This is the mail archive of the
mailing list for the GCC project.
Re: Failure to dlopen libgomp due to static TLS data
- From: Andrew Haley <aph at redhat dot com>
- To: Rich Felker <dalias at libc dot org>
- Cc: Jakub Jelinek <jakub at redhat dot com>, Ulrich Weigand <uweigand at de dot ibm dot com>, libc-alpha at sourceware dot org, gcc at gcc dot gnu dot org, rth at redhat dot com
- Date: Fri, 13 Feb 2015 09:12:41 +0000
- Subject: Re: Failure to dlopen libgomp due to static TLS data
- Authentication-results: sourceware.org; auth=none
- References: <201502121519 dot t1CFJMAe018776 at d03av02 dot boulder dot ibm dot com> <20150212160959 dot GS23507 at brightrain dot aerifal dot cx> <20150212161145 dot GD1746 at tucnak dot redhat dot com> <20150212161617 dot GU23507 at brightrain dot aerifal dot cx> <54DCEF90 dot 6090700 at redhat dot com> <20150212232756 dot GZ23507 at brightrain dot aerifal dot cx>
On 12/02/15 23:27, Rich Felker wrote:
> On Thu, Feb 12, 2015 at 06:23:12PM +0000, Andrew Haley wrote:
>> On 02/12/2015 04:16 PM, Rich Felker wrote:
>>> On Thu, Feb 12, 2015 at 05:11:45PM +0100, Jakub Jelinek wrote:
>>>> On Thu, Feb 12, 2015 at 11:09:59AM -0500, Rich Felker wrote:
>>>>> This usage is supposed to be deprecated. Why isn't libgomp using
>>>>> TLSDESC/gnu2 model?
>>>> Because it is significantly slower.
>>> Seems very unlikely. If storage is allocated in static TLS, TLSDESC is
>>> almost indistinguishable from IE in performance, even when you run
>>> artificial benchmarks that do nothing but hammer TLS access. When it
>>> gets allocated in dynamic TLS, it's somewhat slower, but still
>>> unlikely to matter for most usage IMO.

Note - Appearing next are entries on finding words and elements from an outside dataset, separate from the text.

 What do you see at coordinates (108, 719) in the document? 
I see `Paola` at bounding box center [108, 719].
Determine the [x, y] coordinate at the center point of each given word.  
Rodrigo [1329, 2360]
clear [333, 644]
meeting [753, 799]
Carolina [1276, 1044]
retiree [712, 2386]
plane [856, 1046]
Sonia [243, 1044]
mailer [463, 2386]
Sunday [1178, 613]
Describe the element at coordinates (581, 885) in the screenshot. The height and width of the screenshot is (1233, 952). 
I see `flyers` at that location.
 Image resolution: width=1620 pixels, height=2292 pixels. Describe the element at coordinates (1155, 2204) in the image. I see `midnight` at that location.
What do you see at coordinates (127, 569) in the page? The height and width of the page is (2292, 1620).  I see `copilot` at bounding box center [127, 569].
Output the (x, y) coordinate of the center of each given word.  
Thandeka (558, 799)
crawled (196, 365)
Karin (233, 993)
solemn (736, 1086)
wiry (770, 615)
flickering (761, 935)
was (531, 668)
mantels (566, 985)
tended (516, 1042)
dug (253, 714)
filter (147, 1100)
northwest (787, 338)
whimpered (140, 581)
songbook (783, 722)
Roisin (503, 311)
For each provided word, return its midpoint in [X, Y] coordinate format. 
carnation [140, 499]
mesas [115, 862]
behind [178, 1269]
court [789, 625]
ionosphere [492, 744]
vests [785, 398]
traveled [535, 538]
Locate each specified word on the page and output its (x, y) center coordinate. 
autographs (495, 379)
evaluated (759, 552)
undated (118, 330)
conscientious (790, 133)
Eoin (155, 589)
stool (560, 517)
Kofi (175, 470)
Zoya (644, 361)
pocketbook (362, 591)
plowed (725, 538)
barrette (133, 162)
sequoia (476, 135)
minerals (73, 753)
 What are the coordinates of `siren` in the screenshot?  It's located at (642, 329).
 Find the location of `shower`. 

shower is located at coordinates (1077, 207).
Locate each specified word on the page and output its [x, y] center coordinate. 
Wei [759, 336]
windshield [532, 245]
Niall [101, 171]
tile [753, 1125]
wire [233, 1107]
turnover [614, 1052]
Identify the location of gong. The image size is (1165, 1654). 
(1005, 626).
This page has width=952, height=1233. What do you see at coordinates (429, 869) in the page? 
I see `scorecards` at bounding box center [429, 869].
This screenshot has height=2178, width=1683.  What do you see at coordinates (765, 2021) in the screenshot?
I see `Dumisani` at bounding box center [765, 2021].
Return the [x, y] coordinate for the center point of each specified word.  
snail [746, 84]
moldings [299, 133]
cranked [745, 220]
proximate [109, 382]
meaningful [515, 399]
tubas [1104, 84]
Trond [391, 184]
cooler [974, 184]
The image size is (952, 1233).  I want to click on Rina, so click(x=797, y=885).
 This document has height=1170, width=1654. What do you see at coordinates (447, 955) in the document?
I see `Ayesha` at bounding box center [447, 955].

>> The problem I'm seeing is that dynamic TLS is always used even when not
>> necessary, and that hurts Java (which accesses TLS 128k times in the first
>> 500ms or so of execution). According to lxo his patch fixes that.
> Given those numbers, each access would need to be taking 38ns to
> consume even 1% of the cpu time being spent. I would guess accesses
> are closer to 5ns for TLSDESC in static area and 10-15ns for dynamic.
> So I don't think this is a botteneck.
I'm totally unconvinced by this style of argument. An efficient system
is composed of many small optimizations, each apparently insignificant
in itself. Your figures indicate that this slowdown may be about 0.5%.
0.5% is not small. I put in a lot of work to gain 0.5%.